HOW TO COMPLETE THIS TASK:
Each line below is to be written out in full, exactly as shown.
-- EXTRACTED INFORMATION follows --
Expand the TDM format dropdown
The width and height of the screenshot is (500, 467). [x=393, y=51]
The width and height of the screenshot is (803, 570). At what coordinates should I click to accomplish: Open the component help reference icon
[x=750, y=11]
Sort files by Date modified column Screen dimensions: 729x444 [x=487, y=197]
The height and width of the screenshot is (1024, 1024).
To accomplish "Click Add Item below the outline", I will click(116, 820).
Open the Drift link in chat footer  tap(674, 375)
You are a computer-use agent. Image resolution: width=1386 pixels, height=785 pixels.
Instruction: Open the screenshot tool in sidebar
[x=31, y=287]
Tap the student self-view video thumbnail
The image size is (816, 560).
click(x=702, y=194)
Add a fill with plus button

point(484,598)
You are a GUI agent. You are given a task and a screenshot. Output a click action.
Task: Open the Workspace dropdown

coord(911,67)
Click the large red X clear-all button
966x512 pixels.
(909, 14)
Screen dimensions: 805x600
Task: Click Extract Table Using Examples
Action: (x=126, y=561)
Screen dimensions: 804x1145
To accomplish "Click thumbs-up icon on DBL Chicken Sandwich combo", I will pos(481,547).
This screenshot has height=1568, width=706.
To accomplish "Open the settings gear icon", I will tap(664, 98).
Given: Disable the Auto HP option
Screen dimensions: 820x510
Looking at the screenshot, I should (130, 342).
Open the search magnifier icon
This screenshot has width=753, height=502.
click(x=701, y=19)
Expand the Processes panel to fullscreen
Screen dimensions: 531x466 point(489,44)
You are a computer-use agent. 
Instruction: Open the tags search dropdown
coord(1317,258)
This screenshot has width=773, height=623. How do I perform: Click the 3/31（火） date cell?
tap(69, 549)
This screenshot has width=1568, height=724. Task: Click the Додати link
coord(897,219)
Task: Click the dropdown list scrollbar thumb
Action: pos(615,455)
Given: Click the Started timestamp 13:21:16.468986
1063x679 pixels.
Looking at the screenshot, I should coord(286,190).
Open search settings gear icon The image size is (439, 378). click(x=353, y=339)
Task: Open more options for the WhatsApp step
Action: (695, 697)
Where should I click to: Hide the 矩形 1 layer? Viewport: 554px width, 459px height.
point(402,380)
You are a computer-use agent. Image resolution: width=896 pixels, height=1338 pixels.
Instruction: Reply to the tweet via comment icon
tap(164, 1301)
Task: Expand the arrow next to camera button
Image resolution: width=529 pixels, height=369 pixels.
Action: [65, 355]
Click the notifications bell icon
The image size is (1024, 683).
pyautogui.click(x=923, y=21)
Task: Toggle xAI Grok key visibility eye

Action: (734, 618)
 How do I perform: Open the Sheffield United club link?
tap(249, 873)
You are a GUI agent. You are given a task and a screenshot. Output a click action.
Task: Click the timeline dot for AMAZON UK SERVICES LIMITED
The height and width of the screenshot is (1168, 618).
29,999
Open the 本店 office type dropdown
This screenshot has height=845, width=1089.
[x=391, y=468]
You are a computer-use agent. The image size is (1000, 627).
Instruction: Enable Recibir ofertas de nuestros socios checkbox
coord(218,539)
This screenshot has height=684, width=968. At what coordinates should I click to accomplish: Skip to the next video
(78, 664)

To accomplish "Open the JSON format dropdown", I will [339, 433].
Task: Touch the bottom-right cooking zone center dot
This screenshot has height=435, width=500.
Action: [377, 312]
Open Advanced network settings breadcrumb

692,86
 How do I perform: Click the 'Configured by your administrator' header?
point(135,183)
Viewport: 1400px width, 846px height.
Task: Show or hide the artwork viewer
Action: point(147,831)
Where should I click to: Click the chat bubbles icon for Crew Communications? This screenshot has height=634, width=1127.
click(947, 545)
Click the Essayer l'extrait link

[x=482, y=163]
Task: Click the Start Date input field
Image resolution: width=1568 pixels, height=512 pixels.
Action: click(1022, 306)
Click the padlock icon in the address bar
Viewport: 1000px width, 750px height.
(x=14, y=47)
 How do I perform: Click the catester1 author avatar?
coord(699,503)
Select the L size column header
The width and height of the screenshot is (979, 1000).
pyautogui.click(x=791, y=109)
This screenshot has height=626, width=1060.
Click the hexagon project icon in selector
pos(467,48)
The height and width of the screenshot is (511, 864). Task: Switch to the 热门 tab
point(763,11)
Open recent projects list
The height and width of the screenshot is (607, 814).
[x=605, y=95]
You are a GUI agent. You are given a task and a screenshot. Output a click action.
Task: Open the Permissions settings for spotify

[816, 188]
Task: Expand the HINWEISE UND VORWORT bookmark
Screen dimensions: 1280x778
-- EXTRACTED INFORMATION concluded --
TASK SOLUTION:
Expand the TDM format dropdown
The width and height of the screenshot is (500, 467). [x=393, y=51]
The width and height of the screenshot is (803, 570). At what coordinates should I click to accomplish: Open the component help reference icon
[x=750, y=11]
Sort files by Date modified column Screen dimensions: 729x444 [x=487, y=197]
The height and width of the screenshot is (1024, 1024).
To accomplish "Click Add Item below the outline", I will click(116, 820).
Open the Drift link in chat footer  tap(674, 375)
You are a computer-use agent. Image resolution: width=1386 pixels, height=785 pixels.
Instruction: Open the screenshot tool in sidebar
[x=31, y=287]
Tap the student self-view video thumbnail
The image size is (816, 560).
click(x=702, y=194)
Add a fill with plus button

point(484,598)
You are a GUI agent. You are given a task and a screenshot. Output a click action.
Task: Open the Workspace dropdown

coord(911,67)
Click the large red X clear-all button
966x512 pixels.
(909, 14)
Screen dimensions: 805x600
Task: Click Extract Table Using Examples
Action: (x=126, y=561)
Screen dimensions: 804x1145
To accomplish "Click thumbs-up icon on DBL Chicken Sandwich combo", I will pos(481,547).
This screenshot has height=1568, width=706.
To accomplish "Open the settings gear icon", I will tap(664, 98).
Given: Disable the Auto HP option
Screen dimensions: 820x510
Looking at the screenshot, I should (130, 342).
Open the search magnifier icon
This screenshot has width=753, height=502.
click(x=701, y=19)
Expand the Processes panel to fullscreen
Screen dimensions: 531x466 point(489,44)
You are a computer-use agent. 
Instruction: Open the tags search dropdown
coord(1317,258)
This screenshot has width=773, height=623. How do I perform: Click the 3/31（火） date cell?
tap(69, 549)
This screenshot has width=1568, height=724. Task: Click the Додати link
coord(897,219)
Task: Click the dropdown list scrollbar thumb
Action: pos(615,455)
Given: Click the Started timestamp 13:21:16.468986
1063x679 pixels.
Looking at the screenshot, I should coord(286,190).
Open search settings gear icon The image size is (439, 378). click(x=353, y=339)
Task: Open more options for the WhatsApp step
Action: (695, 697)
Where should I click to: Hide the 矩形 1 layer? Viewport: 554px width, 459px height.
point(402,380)
You are a computer-use agent. Image resolution: width=896 pixels, height=1338 pixels.
Instruction: Reply to the tweet via comment icon
tap(164, 1301)
Task: Expand the arrow next to camera button
Image resolution: width=529 pixels, height=369 pixels.
Action: [65, 355]
Click the notifications bell icon
The image size is (1024, 683).
pyautogui.click(x=923, y=21)
Task: Toggle xAI Grok key visibility eye

Action: (734, 618)
 How do I perform: Open the Sheffield United club link?
tap(249, 873)
You are a GUI agent. You are given a task and a screenshot. Output a click action.
Task: Click the timeline dot for AMAZON UK SERVICES LIMITED
The height and width of the screenshot is (1168, 618).
29,999
Open the 本店 office type dropdown
This screenshot has height=845, width=1089.
[x=391, y=468]
You are a computer-use agent. The image size is (1000, 627).
Instruction: Enable Recibir ofertas de nuestros socios checkbox
coord(218,539)
This screenshot has height=684, width=968. At what coordinates should I click to accomplish: Skip to the next video
(78, 664)

To accomplish "Open the JSON format dropdown", I will [339, 433].
Task: Touch the bottom-right cooking zone center dot
This screenshot has height=435, width=500.
Action: [377, 312]
Open Advanced network settings breadcrumb

692,86
 How do I perform: Click the 'Configured by your administrator' header?
point(135,183)
Viewport: 1400px width, 846px height.
Task: Show or hide the artwork viewer
Action: point(147,831)
Where should I click to: Click the chat bubbles icon for Crew Communications? This screenshot has height=634, width=1127.
click(947, 545)
Click the Essayer l'extrait link

[x=482, y=163]
Task: Click the Start Date input field
Image resolution: width=1568 pixels, height=512 pixels.
Action: click(1022, 306)
Click the padlock icon in the address bar
Viewport: 1000px width, 750px height.
(x=14, y=47)
 How do I perform: Click the catester1 author avatar?
coord(699,503)
Select the L size column header
The width and height of the screenshot is (979, 1000).
pyautogui.click(x=791, y=109)
This screenshot has height=626, width=1060.
Click the hexagon project icon in selector
pos(467,48)
The height and width of the screenshot is (511, 864). Task: Switch to the 热门 tab
point(763,11)
Open recent projects list
The height and width of the screenshot is (607, 814).
[x=605, y=95]
You are a GUI agent. You are given a task and a screenshot. Output a click action.
Task: Open the Permissions settings for spotify

[816, 188]
Task: Expand the HINWEISE UND VORWORT bookmark
Screen dimensions: 1280x778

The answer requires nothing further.